Surgeon cut off testicle 'by mistake' at Bury hospital

Fairfield General Hospital
Dr Al Hourani was working as a locum surgeon at Fairfield General Hospital

A patient lost a testicle during an operation because the surgeon cut it off by mistake, a General Medical Council (GMC) hearing has been told.

Dr Sulieman Al Hourani was only supposed to cut out a cyst, but removed the whole right testicle instead.

Dr Al Hourani was a locum surgeon at Fairfield General Hospital in Bury, Greater Manchester, at the time of the surgery in September 2007.

He is accused of misconduct and also of stealing medication.

It is alleged the doctor, who is now practising in Jordan and was not present at the hearing, also injected himself with a drug meant for a patient.

Sarah Prichard, counsel for the GMC, said the mistake was made as a nurse helping the surgeon turned her back to get a stitch.

When she turned around the testicle had been removed.

Doctor dismissed

Ms Prichard said: "Literally as the nurse turned away to get a transfixion stitch, the incident occurred and the testicle was removed.

"Such was the level of concern they immediately realised it could be a serious medical incident and took steps to complete the relevant documentation."

A month later it is alleged that the doctor, who qualified after studying at Jordan University of Science and Technology, stole two boxes of dihydrocodeine from a treatment room on a ward at the same hospital.

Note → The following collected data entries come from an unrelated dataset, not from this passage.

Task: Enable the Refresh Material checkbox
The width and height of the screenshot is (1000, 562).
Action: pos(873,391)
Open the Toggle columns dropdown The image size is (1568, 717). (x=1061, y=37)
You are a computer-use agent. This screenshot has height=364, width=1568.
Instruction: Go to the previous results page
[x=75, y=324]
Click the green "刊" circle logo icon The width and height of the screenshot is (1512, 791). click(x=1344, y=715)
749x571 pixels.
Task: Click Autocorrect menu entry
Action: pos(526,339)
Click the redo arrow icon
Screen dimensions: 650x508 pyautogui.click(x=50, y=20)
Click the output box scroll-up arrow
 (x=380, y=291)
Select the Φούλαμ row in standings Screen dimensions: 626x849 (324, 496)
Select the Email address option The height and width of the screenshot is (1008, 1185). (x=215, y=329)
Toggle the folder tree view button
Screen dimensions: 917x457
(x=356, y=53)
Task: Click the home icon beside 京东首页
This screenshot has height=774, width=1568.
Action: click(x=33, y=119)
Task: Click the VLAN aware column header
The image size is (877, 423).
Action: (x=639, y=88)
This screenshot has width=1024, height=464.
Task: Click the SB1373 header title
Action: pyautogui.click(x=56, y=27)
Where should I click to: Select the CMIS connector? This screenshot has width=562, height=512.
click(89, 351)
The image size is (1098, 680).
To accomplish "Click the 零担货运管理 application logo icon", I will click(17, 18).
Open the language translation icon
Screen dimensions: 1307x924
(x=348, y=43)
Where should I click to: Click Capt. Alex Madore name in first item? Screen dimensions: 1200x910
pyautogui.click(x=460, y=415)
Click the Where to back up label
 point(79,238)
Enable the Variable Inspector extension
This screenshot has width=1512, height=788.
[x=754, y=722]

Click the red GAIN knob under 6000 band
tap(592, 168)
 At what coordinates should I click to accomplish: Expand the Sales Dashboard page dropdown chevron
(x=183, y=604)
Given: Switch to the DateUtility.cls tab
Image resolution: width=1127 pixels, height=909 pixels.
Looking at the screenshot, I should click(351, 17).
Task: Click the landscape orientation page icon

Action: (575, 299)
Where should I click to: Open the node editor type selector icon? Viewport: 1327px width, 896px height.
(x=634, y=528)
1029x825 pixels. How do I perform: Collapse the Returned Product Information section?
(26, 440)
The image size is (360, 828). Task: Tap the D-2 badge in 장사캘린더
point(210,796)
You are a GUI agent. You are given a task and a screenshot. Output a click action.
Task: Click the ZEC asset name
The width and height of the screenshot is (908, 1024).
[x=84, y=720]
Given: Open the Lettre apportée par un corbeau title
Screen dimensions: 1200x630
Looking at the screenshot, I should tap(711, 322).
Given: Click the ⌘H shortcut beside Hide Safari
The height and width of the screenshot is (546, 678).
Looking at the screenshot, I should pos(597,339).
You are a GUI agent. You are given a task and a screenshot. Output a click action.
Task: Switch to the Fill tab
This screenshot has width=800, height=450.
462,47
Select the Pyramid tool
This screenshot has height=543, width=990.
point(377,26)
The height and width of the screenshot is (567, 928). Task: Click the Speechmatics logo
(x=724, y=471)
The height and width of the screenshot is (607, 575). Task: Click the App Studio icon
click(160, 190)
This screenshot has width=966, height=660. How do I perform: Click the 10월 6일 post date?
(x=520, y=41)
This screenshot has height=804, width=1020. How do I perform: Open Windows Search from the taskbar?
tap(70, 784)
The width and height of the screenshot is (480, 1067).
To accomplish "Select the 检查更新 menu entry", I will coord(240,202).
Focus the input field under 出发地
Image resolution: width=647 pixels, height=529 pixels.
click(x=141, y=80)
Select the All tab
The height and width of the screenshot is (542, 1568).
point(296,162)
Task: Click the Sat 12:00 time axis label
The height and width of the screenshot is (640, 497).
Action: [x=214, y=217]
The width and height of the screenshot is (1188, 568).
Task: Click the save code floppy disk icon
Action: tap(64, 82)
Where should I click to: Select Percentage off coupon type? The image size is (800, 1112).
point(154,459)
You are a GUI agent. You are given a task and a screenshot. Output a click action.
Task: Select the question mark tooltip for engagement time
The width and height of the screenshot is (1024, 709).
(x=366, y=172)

An investigation was launched and the doctor was dismissed by his employer, Pennine Acute Hospitals NHS Trust, which ran the hospital.

The GMC was told of another incident in August 2006, when Dr Al Hourani had consulted a colleague and was advised to inject a patient with 10 milligrams (mg) of midazolam, a powerful sedative drug.

He then gave the patient 8mg and injected himself with the other 2mg, the hearing was told.

The case against Dr Al Hourani is being heard in his absence as he was notified of the hearing but chose not to "engage" with the GMC or appoint lawyers to represent him.

The case, scheduled to last three weeks, was adjourned until Tuesday.